Introduzione


Il crimine in Italia è in aumento o in calo? La criminalità è più diffusa nel sud, in centro, oppure al nord? Quanto incide la massiccia immigrazione nel bilancio complessivo? E la disoccupazione?

Le risposte non sono semplici come i politici a volte fanno credere: i dati raccolti e gestiti da ISTAT provengono da venti regioni, profondamente differenti tra loro ed in alcuni casi molto più simili alle nazioni con cui confinano piuttosto che a quelle in cui sventola lo stesso tricolore.

Di seguito vogliamo fornire un’analisi del fenomeno considerando dapprima i dati puramente statistici, che verranno poi filtrati soppesando il fattore demografico e la correlazione sia con immigrazione che disoccupazione.

ladri_di_biciclette

Percezione dei cittadini


La criminalità da sempre occupa un posto di rilievo tra le preoccupazioni dei cittadini italiani. Secondo l'indagine multiscopo "Aspetti della vita quotidiana" di Istat, essa si colloca al secondo posto tra i problemi della penisola, nella serie storica dal 2004 al 2016, a livello di percezione soggettiva.

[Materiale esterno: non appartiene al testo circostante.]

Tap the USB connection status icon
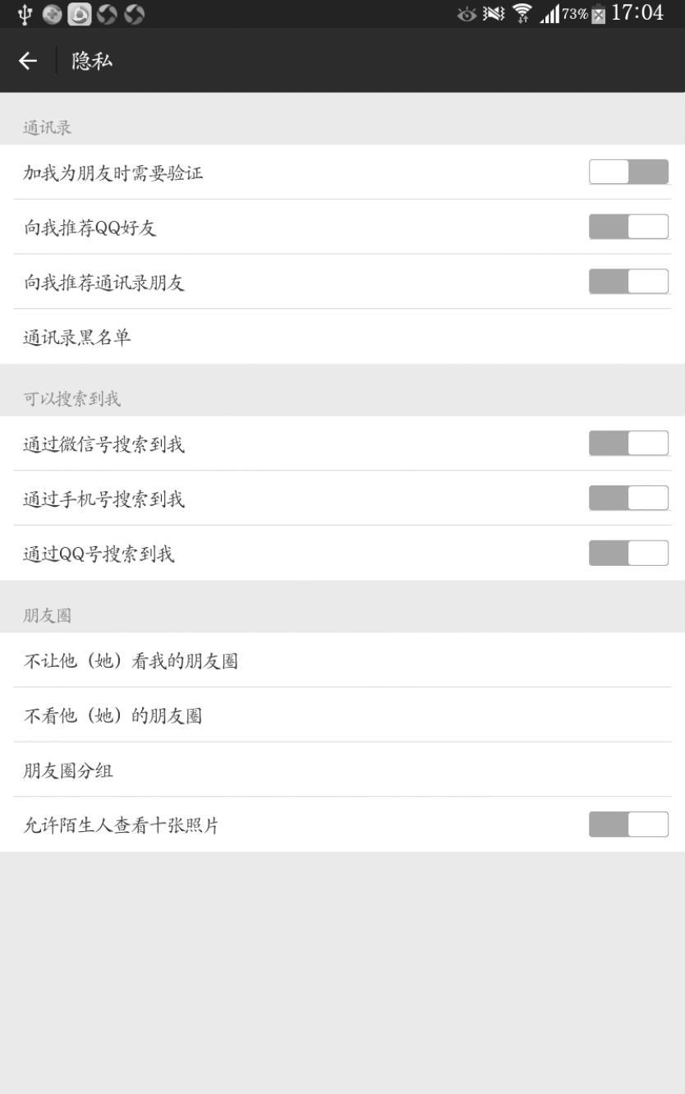The height and width of the screenshot is (1094, 685). point(25,14)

L'eterogeneità dell'Italia, vista in passato in accezione positiva con punte di vanto ed orgoglio, in questo momento più che mai viene strumentalizzata da forze politiche estremiste, che vorrebbero attuare politiche di divisione all'interno della stessa penisola ed "aiutare a casa loro" i rifugiati esteri.

Di seguito verranno analizzate alcune informazioni, estratte dalla banca dati ISTAT, e messe in relazione con una serie di dinamiche sociali per generare un quadro sincero sulla reale situazione criminosa in Italia.

Uno sguardo d'insieme


carcere

Prima di iniziare, bisogna ricordare che ogni città (ed ogni regione) ha le sue tendenze che dipendono dalle caratteristiche della città stessa, dall'arco temporale e dal tipo di crimine. In realtà, le tendenze variano da quartiere a quartiere all'interno delle città; microcosmi in cui i trends generali si modellano sulla realtà locale.

Nel seguente grafico si può notare il numero di delitti denunciati all'autorità giudiziaria nel corso degli ultimi anni.

Quello che si evince immediatamente è un risultato inatteso: una regione del nord guida la classifica dei crimini totali (Lombardia), seguita da una regione del centro (Lazio) e nuovamente da una del nord (Emilia-Romagna). Tramite l'apposito bottone del grafico è anche possibile visualizzare i crimini rapportati al numero di abitanti per regione:

Delitti totali Delitti per popolazione

Rapportando il numero di crimini al numero di abitanti la situazione risulta meno scontata del previsto: La densità dei crimini per abitante è descrescente da nord a sud.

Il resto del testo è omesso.